Why having a good mental health isn’t a right anymore?
If 10 years ago, when I brought my house, someone had said to me one day you will be writing a blog on the effect of airplane noise on your mental health I may have paused for a thought, but after a mere second into that through would have completely dismissed it. Surely, the government would have to protect us from such a ludicrous suggestion, wouldn’t they?
10 years later, it turns out I would have been wrong. Not when it comes to the airspace anyhow. We all know the government wants more planes in the sky. Theresa May wants to let the rest of the world know “the UK is open for business”, but no matter the cost to the health of the public it seems.
I don’t want to get into the politics of what is right for the UK or not, I just want my pain to go away. The feeling of helplessness, anxiety and feeling trapped are now what I feel when I lay in bed at night.
Before, I get too deep into how it feels to be depressed I would like to let you know how I became this way. The Department of Transport in 2013 made the decision to reduce the number of people effected by plane noise and pollution. Sounds great, right? What did they do, reduce the number of night flights or reduce the number of flights in general? No? Go on tell me, I sense you are thinking. They made the decision to concentrate all the flights over one area of a flight path. One flight path is around 3km wide, so all the planes that used that 3km wide flight path are now flying within a very small narrow corridor.
The issue is now the technology used is so perfect a plane will follow the plane before, in exactly the same place and so on. Yes, on paper I guess it looked like it worked; less people should notice air traffic noise. I am not sure they noticed it before anyhow, I didn’t and I have lived in Hounslow, Twickenham, Teddington and Richmond before I brought a house 10 miles away from Heathrow. Their efforts to reduce the noise have in fact made matters so much worse for the fewer people under these flight paths than they ever were for the people they have reduced it for.
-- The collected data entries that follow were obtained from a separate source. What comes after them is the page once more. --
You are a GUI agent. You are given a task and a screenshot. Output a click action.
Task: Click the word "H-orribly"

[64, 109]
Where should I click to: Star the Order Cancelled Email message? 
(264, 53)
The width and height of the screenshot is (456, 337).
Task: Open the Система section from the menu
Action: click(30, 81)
So, now you know, I live under one of these concentrated flight paths. So, back to mental health. It started off me being woken up by late flying planes and generally being upset with the increase in noise. I started to call Heathrow and ask what has happened, not knowing what a flight path was; I would ask questions like “have you changed the flight paths?” to which they would reply “no”. They were technically right and played off my lack of knowledge on flight paths.
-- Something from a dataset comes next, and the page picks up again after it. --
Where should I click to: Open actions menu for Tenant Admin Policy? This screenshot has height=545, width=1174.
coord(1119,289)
It continued to get worse and worse, so bad in fact I had to leave my job in the city. I just wasn’t sleeping and didn’t understand why. Heathrow told me they hadn’t changed anything; it must be me, I thought.
This year the concentrated flight path got too much for me, one night I woken up at 3am and started to have a panic attract – it hit me, I had cracked. The signs where there, I had started to feel anxious about going to bed. I was becoming down at the thought of not sleeping. I would wait until I knew the last plane had gone over before I even went to the bedroom. I never had a panic attract before, I couldn’t breathe, my heart was beating so fast. I started to shout out “it is the noise, please stop the noise”.
When we are on an easterly wind, this is when the planes are bad for me. I would now watch the weather on the news. Please don’t be on an easterly wind tomorrow, I would pray, oh thank god no easterly wind. “Now for the weekend’s weather, we have a strong wind coming from the east on Saturday” the weather presentation would say. Oh shit, oh shit. My panic was setting in, it was only Thursday but I knew the weekend would be none stop noise.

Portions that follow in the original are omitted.